Eduardo se mantuvo hecho un jirón, tirado en el suelo con el tronco ligeramente incorporado, sin reaccionar.
—¡Eduardo! —La voz de Gisela, suplicante y acompañada de llanto y horror, rasgó el aire gélido y húmedo de las catacumbas del castillo. Un sollozo escandaloso volvió a apoderarse de ella, que se mantenía en posición similar a su amante.
Eduardo pareció reaccionar, velado por el shock. Su mente recobró la lucidez, estudiando las posibilidades. Sólo había una: aceptar el trato. Salvar a Gisela de la muerte. No tenía otra opción. Se sorprendió al sentir vivamente que daría su vida por ella. Intentó convencerse de que el ritual no sería tan horrible, aunque una sombra pavorosa cruzó fugazmente su mente. Un hombre inocente moriría. Pero posiblemente moriría de igual manera aunque él rechazara el trato. Sin embargo, en su mano estaba salvar la vida de Gisela. «Gisela…». La quería tanto… Además, el maldito ritual no implicaba dificultades para él, simplemente debería seguir el juego a su odiado abuelo. Una fábula en toda regla, aunque tan real como espeluznante.
—Por favor, Eduardo —susurró Gisela envuelta en llanto, articulando las palabras con dificultad—, ¡no quiero morir! —exclamó con voz desgarradora, sin cesar de sollozar.
Eduardo levantó la mirada, nuevamente desafiante, clavándola en Nicolau.

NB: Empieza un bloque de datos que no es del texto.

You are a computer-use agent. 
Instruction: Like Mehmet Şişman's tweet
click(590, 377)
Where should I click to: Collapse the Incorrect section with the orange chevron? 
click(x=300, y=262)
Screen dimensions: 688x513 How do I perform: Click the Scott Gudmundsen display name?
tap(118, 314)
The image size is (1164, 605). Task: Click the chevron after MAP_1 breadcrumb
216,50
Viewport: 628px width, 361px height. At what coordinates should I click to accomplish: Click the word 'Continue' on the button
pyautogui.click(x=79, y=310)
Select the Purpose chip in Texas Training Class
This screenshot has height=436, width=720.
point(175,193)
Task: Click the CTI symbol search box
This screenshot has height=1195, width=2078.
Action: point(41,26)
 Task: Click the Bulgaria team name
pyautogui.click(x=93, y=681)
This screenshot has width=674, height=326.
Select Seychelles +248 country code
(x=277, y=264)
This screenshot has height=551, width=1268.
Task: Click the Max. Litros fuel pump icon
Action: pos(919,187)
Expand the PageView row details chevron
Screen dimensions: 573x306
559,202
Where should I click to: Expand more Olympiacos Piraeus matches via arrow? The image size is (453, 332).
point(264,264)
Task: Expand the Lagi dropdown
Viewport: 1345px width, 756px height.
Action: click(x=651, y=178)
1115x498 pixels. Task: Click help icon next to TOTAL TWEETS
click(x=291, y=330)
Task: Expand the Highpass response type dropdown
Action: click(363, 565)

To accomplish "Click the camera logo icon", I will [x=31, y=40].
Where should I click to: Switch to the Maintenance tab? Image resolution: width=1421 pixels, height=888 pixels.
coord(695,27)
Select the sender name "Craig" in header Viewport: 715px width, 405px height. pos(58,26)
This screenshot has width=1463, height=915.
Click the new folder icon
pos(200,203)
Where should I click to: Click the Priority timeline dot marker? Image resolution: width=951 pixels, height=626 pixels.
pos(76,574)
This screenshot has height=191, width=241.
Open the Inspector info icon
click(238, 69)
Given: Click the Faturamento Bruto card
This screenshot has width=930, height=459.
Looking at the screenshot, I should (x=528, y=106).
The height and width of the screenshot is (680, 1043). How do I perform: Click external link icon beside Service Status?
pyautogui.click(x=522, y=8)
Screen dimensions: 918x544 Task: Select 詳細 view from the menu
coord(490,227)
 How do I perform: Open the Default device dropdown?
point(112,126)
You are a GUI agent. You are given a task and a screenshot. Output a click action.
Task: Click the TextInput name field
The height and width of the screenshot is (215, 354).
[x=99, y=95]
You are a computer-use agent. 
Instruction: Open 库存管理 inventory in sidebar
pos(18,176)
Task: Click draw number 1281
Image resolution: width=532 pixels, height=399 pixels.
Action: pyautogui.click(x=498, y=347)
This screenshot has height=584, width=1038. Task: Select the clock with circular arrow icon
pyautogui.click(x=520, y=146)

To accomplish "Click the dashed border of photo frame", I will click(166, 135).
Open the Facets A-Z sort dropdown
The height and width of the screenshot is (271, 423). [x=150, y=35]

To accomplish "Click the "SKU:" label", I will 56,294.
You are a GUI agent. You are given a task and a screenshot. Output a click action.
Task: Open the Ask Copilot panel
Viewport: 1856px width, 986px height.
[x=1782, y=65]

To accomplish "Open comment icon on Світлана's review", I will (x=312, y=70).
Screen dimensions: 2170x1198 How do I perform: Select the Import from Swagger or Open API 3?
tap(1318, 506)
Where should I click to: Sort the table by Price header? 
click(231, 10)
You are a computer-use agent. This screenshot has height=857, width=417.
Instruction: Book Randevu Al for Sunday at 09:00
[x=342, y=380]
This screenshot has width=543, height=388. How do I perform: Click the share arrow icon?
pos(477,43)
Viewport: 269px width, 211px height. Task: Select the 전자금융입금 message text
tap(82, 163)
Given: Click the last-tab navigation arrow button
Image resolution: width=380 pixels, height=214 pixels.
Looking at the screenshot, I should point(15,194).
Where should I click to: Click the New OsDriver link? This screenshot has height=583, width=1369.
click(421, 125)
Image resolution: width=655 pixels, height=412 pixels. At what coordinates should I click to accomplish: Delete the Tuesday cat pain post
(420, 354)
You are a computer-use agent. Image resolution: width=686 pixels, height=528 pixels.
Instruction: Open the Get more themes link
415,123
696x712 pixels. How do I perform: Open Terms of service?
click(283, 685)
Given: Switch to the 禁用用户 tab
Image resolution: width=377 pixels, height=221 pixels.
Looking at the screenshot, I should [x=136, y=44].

Despedía fuego.
—Participaré en el ritual… —aseguró con rabia en sus palabras—. Haré lo que quieras, pero no le hagas daño a Gisela —suplicó, hundido nuevamente en la pesadumbre y la aflicción.
—Así será —afirmó medianamente entusiasmado Nicolau. También sentía amargura por haber tenido que llegar hasta ese extremo en su afán de cumplir el deseo de Dios y de Vlad. Su nieto no le había dejado alternativas.
—Juro que tendrás tu merecido, hijo de puta —amenazó Eduardo fuera de sus casillas, recobrando su cólera, apretando ambos puños con todas sus fuerzas. En ese momento sintió tanta furia, que de haber podido le hubiera matado con sus propias manos, pese a que jamás había usado la violencia en su vida, ni para dar un puñetazo siquiera.